California car-emission clampdown coming

exhaust getty.JPGPosted for Richard Van Noorden

In his latest reversal of Bush policy, Barack Obama looks set to allow California to enforce its own limits on greenhouse gas emissions from cars.

Along with thirteen other states, California wants to cut greenhouse gas emissions from car exhausts by 30 percent from 2009 to 2016 – something that car makers aren’t too happy about. But in December 2007, the state was denied its necessary waiver from national standards by the Environmental Protection Agency (EPA). Obama is telling the EPA today to reconsider that decision – and the agency’s regulators are expected to grant a waiver after formal review, the New York Times reports.
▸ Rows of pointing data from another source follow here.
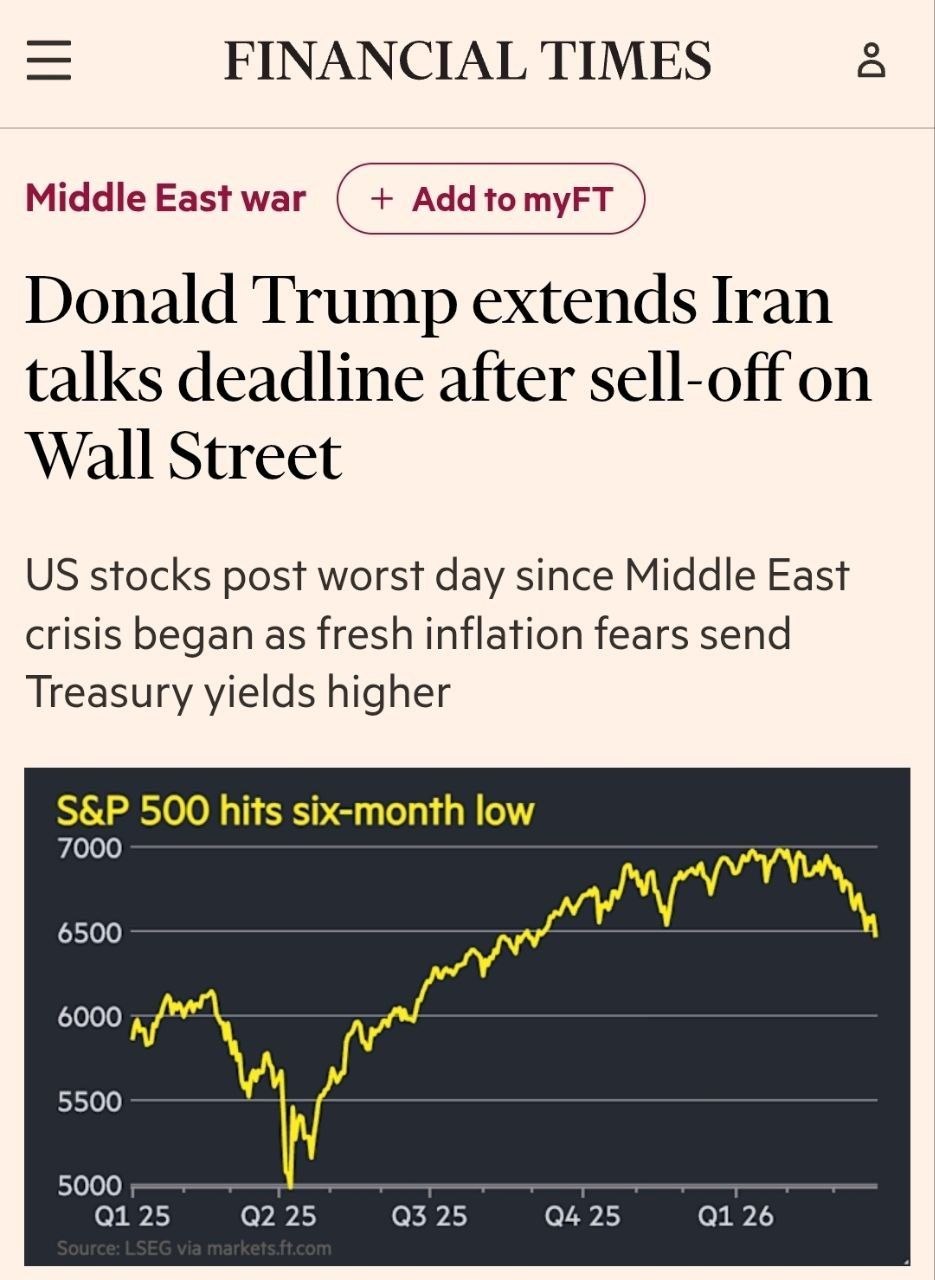Open the article headline about Iran talks deadline
This screenshot has height=1280, width=935.
[x=448, y=376]
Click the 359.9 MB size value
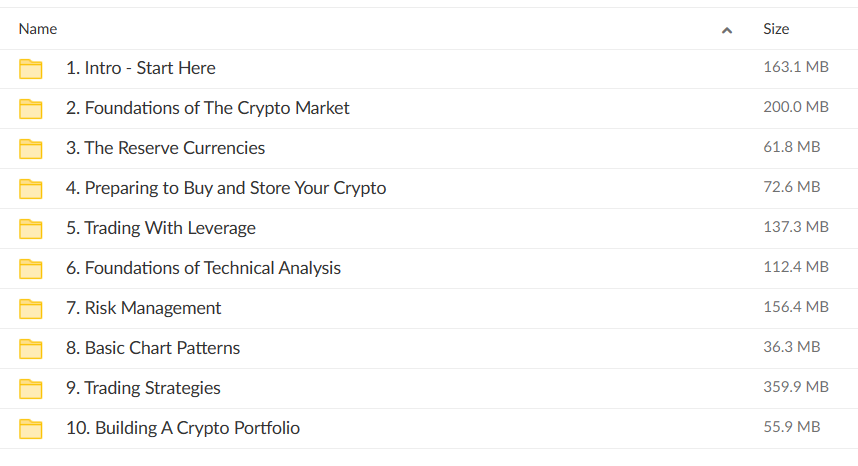858x466 pixels. (x=796, y=387)
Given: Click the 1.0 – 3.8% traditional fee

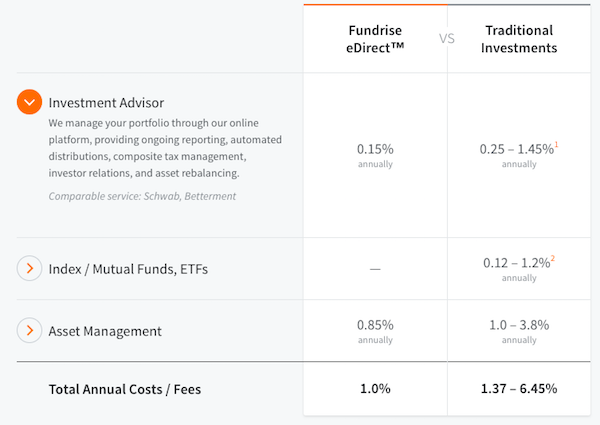Looking at the screenshot, I should click(519, 325).
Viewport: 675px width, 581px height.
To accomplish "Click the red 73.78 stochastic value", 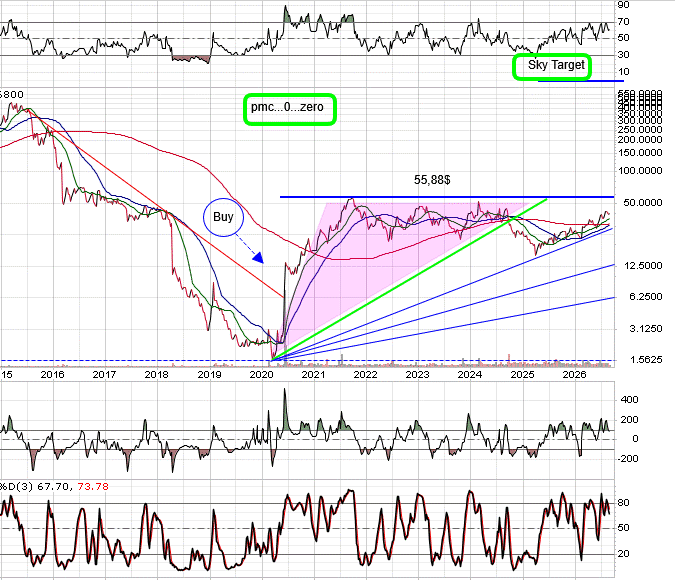I will pos(93,487).
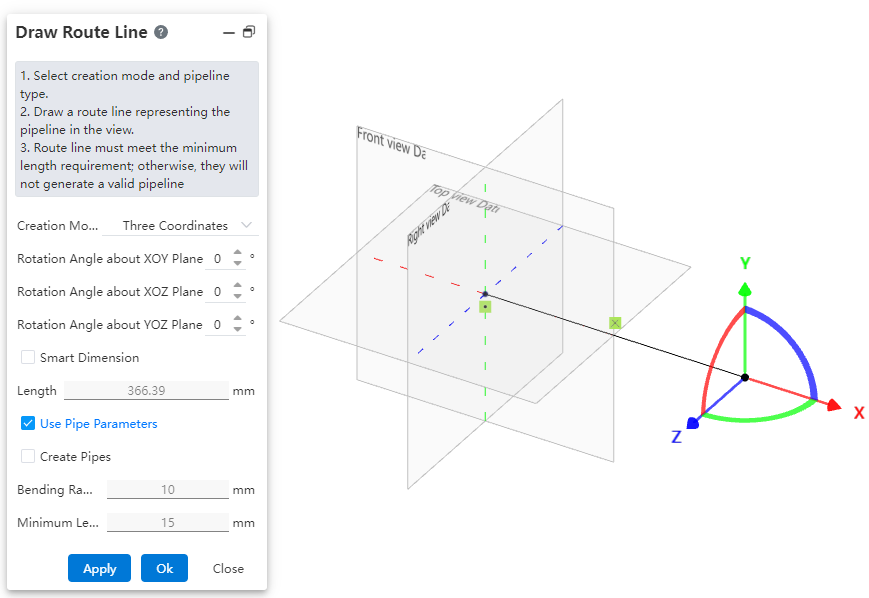This screenshot has width=869, height=598.
Task: Select green square marker at origin
Action: coord(485,306)
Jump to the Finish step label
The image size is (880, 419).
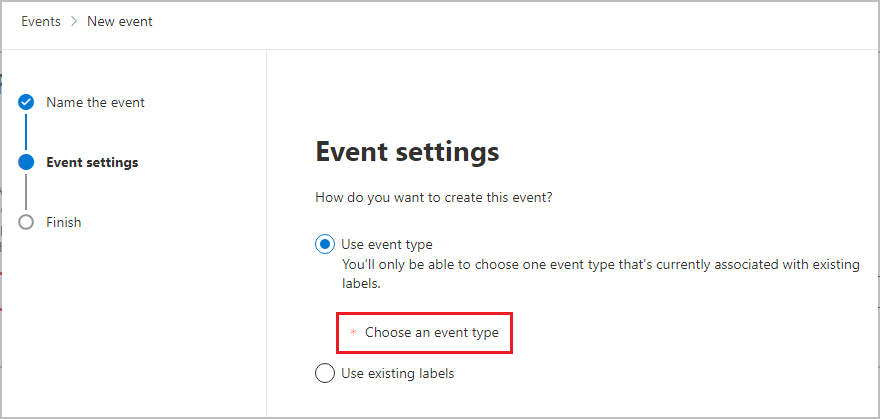pos(64,222)
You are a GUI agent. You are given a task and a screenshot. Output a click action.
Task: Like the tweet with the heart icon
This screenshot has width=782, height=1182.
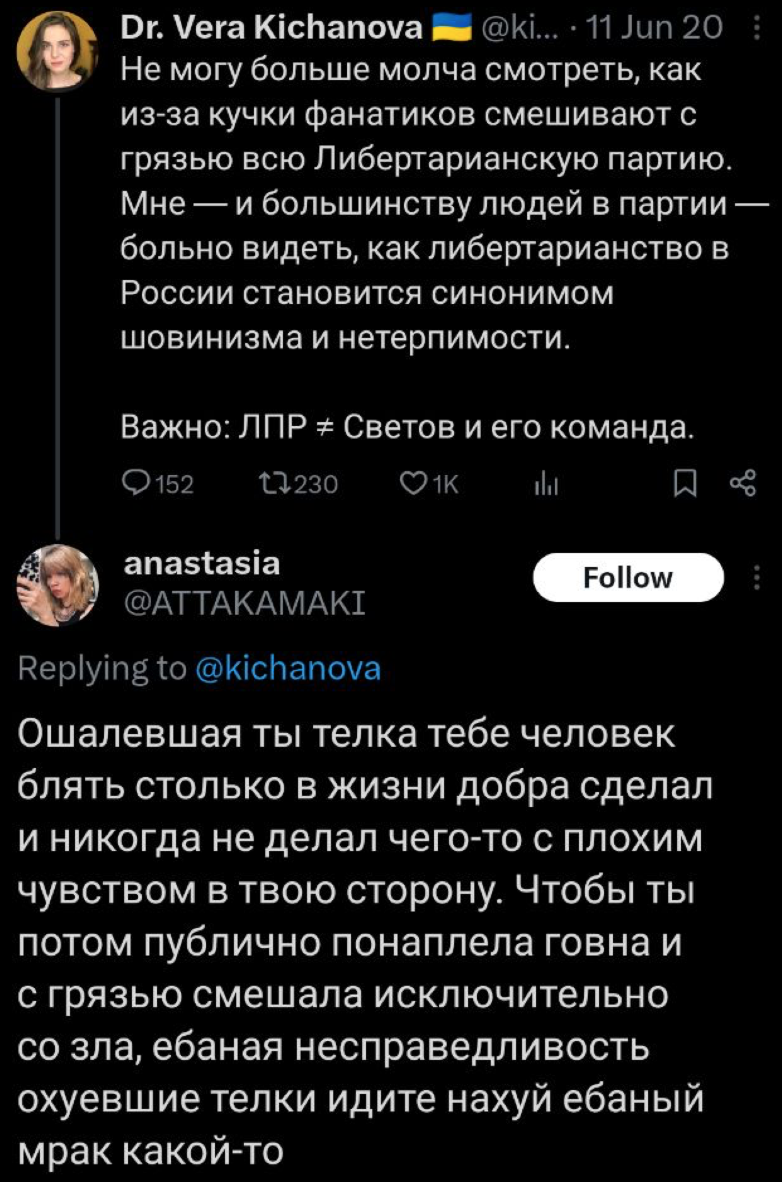point(411,486)
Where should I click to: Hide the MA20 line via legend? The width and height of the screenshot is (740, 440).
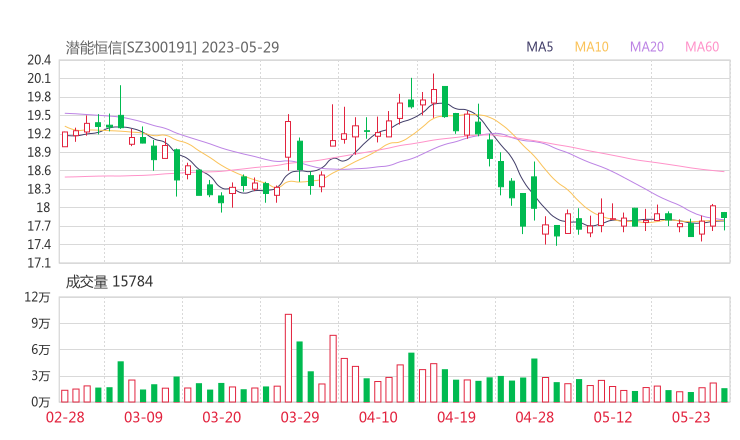pos(647,47)
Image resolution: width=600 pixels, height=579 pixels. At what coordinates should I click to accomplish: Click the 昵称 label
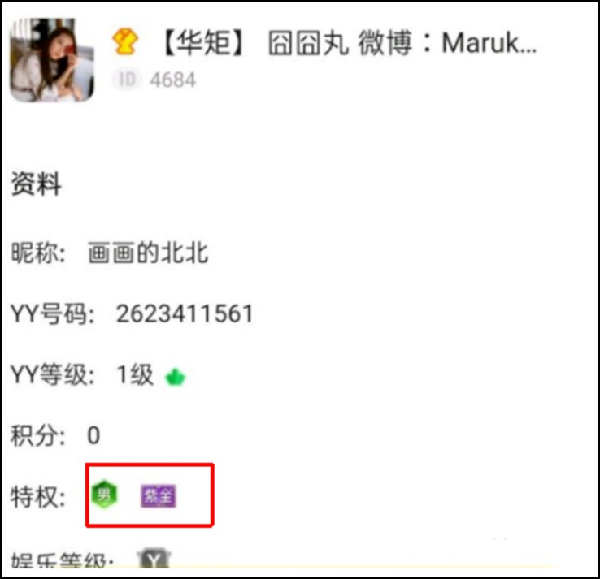[x=38, y=253]
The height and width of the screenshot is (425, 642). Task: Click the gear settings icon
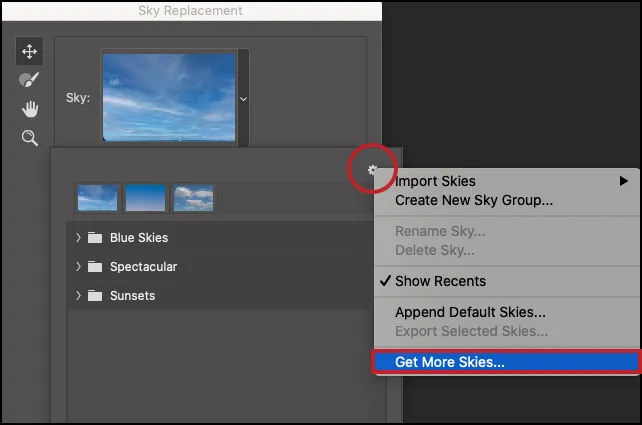pyautogui.click(x=373, y=171)
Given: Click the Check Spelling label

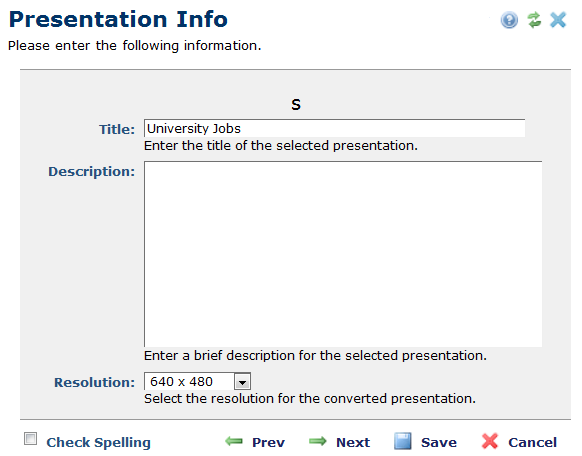Looking at the screenshot, I should click(98, 442).
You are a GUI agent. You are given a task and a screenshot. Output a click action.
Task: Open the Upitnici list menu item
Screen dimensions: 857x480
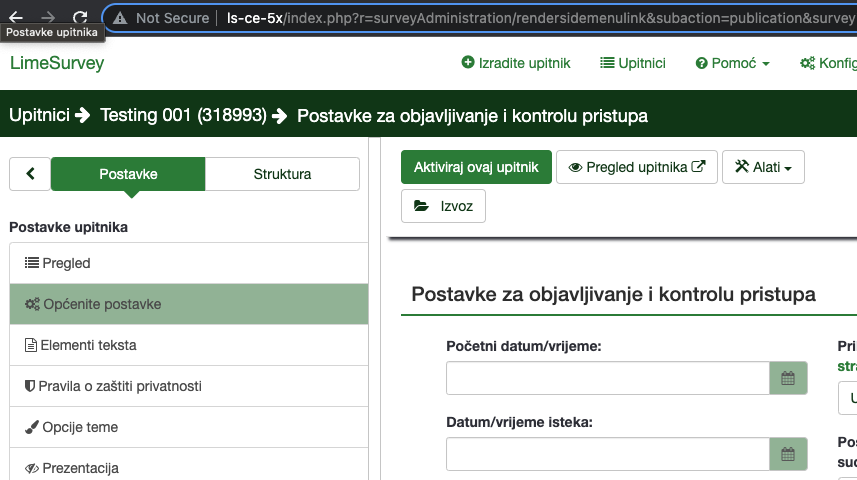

Obama is also telling the Transportation Department to speed regulations for federal standards, passed in 2007, that aim to raise average fuel efficiency to 35 miles per gallon by 2020. California’s standards would be stricter than that: the Los Angeles Times reports that “some estimates” say the necessary caps on carbon emissions would effectively require vehicles to reach as much as 42 mpg by 2020.

‘We think we should have our decision in hand by late May,’ Mary Nichols, the head of California’s Air Resources Board, tells Reuters.

Obama is also highlighting renewable energy investments in his $825 economic stimulus plan.

“With the fuel economy measures and clean energy investments in the recovery package, President Obama has done more in one week to reduce oil dependence and global warming than George Bush did in eight years,” Daniel Weiss, director of climate strategy at the US liberal thinktank Center for American Progress, tells the New York Times.